By Mike Eklund
Learn more about Mike on NerdWallet’s Ask an Advisor
Did you know that you can access a Roth IRA regardless of your income? The IRS says that if your modified AGI is greater than $193,000 when married filed jointly, or $131,000 for single filers, you cannot make a Roth IRA contribution. So most people above the income limits assume that their only option is a non-deductible IRA. But what they don’t realize is that Roth IRA conversions are not limited by income level.
No required distributions
As a reminder, the Roth IRA contribution limit for 2015 is $5,500, with an additional $1,000 if you are over 50. The benefits of a Roth IRA are that your earnings grow tax-free and that there are no required distributions when you reach age 70 1/2, unlike with other IRA accounts. In addition, a Roth IRA can make a wonderful inheritance, giving your beneficiaries years of tax-free income using a strategy known as the “stretch IRA.”
High income? No worries
- First, make a nondeductible contribution to a traditional IRA.

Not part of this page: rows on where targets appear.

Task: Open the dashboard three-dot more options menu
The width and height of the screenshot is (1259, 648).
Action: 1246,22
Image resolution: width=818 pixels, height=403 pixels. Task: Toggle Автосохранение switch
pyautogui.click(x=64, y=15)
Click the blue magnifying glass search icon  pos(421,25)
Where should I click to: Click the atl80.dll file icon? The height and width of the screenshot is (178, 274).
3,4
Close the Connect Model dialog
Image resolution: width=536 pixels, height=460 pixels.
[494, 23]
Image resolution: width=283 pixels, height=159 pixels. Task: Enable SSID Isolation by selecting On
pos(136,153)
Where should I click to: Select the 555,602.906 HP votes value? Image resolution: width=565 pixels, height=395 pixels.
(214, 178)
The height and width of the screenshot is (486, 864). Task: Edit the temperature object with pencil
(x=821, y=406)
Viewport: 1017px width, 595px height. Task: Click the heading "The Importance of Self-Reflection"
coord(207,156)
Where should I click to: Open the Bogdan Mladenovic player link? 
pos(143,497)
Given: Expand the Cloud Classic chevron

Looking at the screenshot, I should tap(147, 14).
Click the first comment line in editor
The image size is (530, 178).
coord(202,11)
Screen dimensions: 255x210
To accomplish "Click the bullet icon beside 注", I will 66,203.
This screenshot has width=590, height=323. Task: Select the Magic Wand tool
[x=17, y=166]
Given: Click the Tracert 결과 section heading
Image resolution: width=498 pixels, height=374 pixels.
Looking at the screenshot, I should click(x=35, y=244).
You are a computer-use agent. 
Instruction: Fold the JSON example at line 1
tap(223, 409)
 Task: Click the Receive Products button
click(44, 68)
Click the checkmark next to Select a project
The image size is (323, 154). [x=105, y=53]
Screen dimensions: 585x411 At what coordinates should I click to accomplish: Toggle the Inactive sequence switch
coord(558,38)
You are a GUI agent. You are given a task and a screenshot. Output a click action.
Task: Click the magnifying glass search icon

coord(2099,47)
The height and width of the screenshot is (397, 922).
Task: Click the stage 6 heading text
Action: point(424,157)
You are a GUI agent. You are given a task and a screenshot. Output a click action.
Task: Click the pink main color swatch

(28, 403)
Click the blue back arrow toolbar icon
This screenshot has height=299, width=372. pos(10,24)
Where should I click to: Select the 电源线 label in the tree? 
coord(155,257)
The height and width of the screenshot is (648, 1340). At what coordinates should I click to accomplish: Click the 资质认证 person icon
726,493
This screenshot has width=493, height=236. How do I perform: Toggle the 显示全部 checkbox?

- Second, convert the traditional IRA into a Roth IRA.
The one important caveat is that if you have other IRA assets without a basis (for example, pre-tax contributions or gains) a portion of the gain will be taxable.
For tax purposes, you can’t pick which IRA to convert. Instead you have to assume that the money for the conversion comes proportionally from all your IRAs combined.
One option to offset this: Many 401(k) plans today accept existing IRA assets, so you could transfer existing pre-tax contributions and gains into your 401(k). That being said, if you have less than optimal investment options in your existing 401(k), that could make rolling your IRA into your 401(k) unattractive.
Avoid tax surprises
I do recommend working with a fee-only financial planner to assist with the process to avoid any unnecessary tax surprises — and, of course, to determine whether it is a wise move.
Some might ask why go through the hassle. According to Vanguard, the tax savings from the strategy can be significant over the long-term — hundreds of thousands of dollars if you start early enough — and this does not even include the benefit to your beneficiaries.